With economic growth faltering and unemployment stuck at 9.5 percent, some economists are urging additional action. But senior Democrats and administration officials said the package of state aid approved Tuesday is likely to be the last significant economic stimulus effort until after the November elections.
House Speaker Nancy Pelosi (D., Calif.), determined to show angry voters a commitment to improving the economy, summoned lawmakers back from their August break for an unusual one-day session to vote on the package, saying it would help governors facing their own budget problems avoid laying off more than 300,000 workers.
Republicans derided the measure as a transparent handout to teachers' unions, a key Democratic political constituency, and argued that it would be no more successful at restoring the nation's economic health than was the massive stimulus package President Obama signed soon after taking office last January.
"This is a bailout. This is another bailout. … Let's not do this!" yelled Rep. Steve Buyer (R., Ind.). "We're facing almost a $1.5 trillion budget deficit. America, please, please, wake up. And remember in November."
In a midafternoon vote, the House approved the measure with most Republicans voting no. The Senate had already signed off on the package.
Just two Republicans crossed party lines to support the measure; three Democrats opposed it.
Among Ohio congressmen, Democrat Marcy Kaptur voted yes, and Republicans Bob Latta and Jim Jordan voted no.
Michigan Democrats John Dingell and Mark Schauer voted yes.
"This measure will help recession-ravaged school districts in Ohio maintain or hire back more than 5,000 teachers as the school year begins," Miss Kaptur said. "Districts across our state have been hard hit by the recession, and cutbacks of key personnel have made the coming school year look more daunting. Also, important to note, this bill was totally paid for."
Leading Republicans harshly rejected the bill, calling it the latest case of overspending by Democrats. They also said Congress was coming to the rescue of states that had mishandled their own finances.
"We are broke," Rep. John A. Boehner of Ohio, the Republican leader, said about the federal government. "We do not have the money to bail out the states. It's time for them to get their arms around their problems and not look to Washington to bail them out."
The measure would provide governors with an additional six months of federal assistance: $10 billion in education aid and about $16 billion to fill gaps opened in state Medicaid budgets by increasing demand on the health program for the poor. The sum is only about half what Mr. Obama requested. Faced with bipartisan anxiety about soaring budget deficits, Democratic leaders decided not only to scale back the package, but also to cover its cost by increasing taxes on multinational corporations and rescinding an increase in the food stamp program that was enacted in the 2009 stimulus package. The cut would not take effect, however, until 2014.
Ohio would get $361.2 million for hiring teachers and $530 million for Medicaid.
Michigan would get $380 million for Medicaid and $318 million for schools. The Detroit News reported that the $318 million allocated for Michigan would save 4,700 teachers' jobs in time for classes next month.
Earlier Tuesday, Mr. Obama urged lawmakers to approve the package, calling it essential to avoiding a new round of layoffs.
"We can't stand by and do nothing while pink slips are given to the men and women who educate our children and keep our communities safe," Mr. Obama said at a Rose Garden news conference, where he was flanked by Education Secretary Arne Duncan and two public school teachers.
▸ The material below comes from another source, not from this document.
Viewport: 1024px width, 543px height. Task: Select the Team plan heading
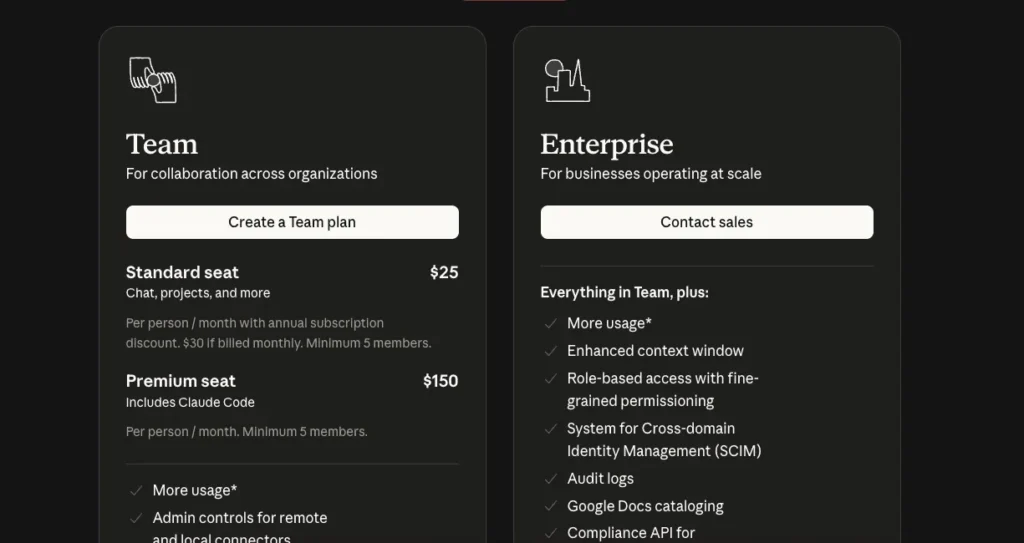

Despite the fresh aid, many states face fiscal troubles. The package represents less than a quarter of what the National Governors Association estimates will be a cumulative shortfall of $116 billion in state budgets over the next two years.
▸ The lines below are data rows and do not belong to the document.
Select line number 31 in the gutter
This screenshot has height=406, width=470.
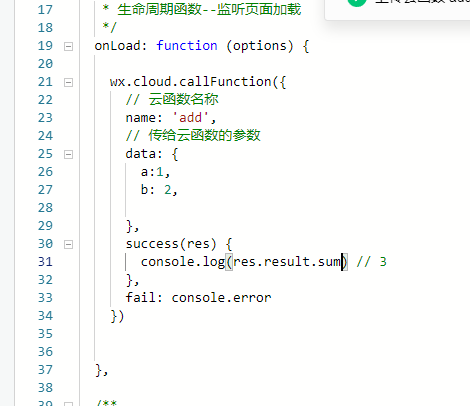[45, 262]
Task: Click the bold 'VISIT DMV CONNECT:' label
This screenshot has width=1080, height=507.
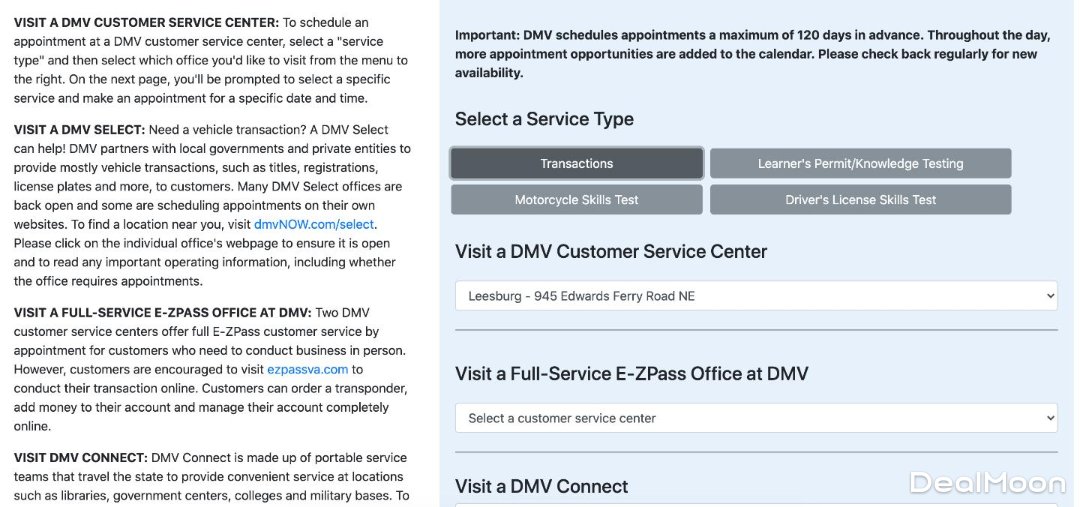Action: [x=81, y=457]
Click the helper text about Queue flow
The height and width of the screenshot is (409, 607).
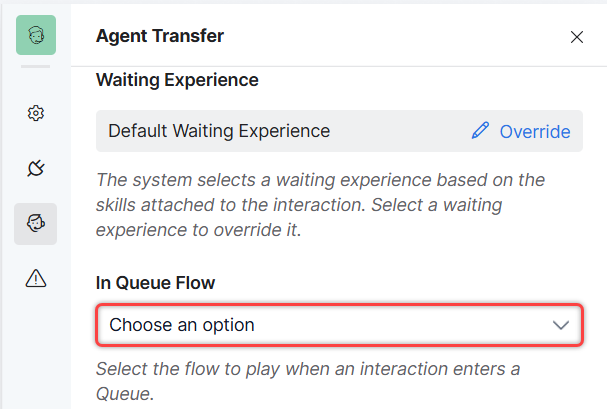click(x=308, y=381)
South Carolina Gov. Mark Sanford, a Republican, whose state would receive more than $280 million, said federal and state governments alike should learn to live within their means.
In South Carolina, he said, "we'll have to deal with some cutbacks, but they're relatively mild in the grand scheme of things. The danger of the stimulus and other things like it, is that we're hurting the engine that creates the revenue for the rest of the government."
Mr. Sanford also said the relief would choke efforts to overhaul schools and other public services.
"All the air gets sucked out of the chance to make any reform," he said, "because nobody wants to make changes if they don't have to in politics."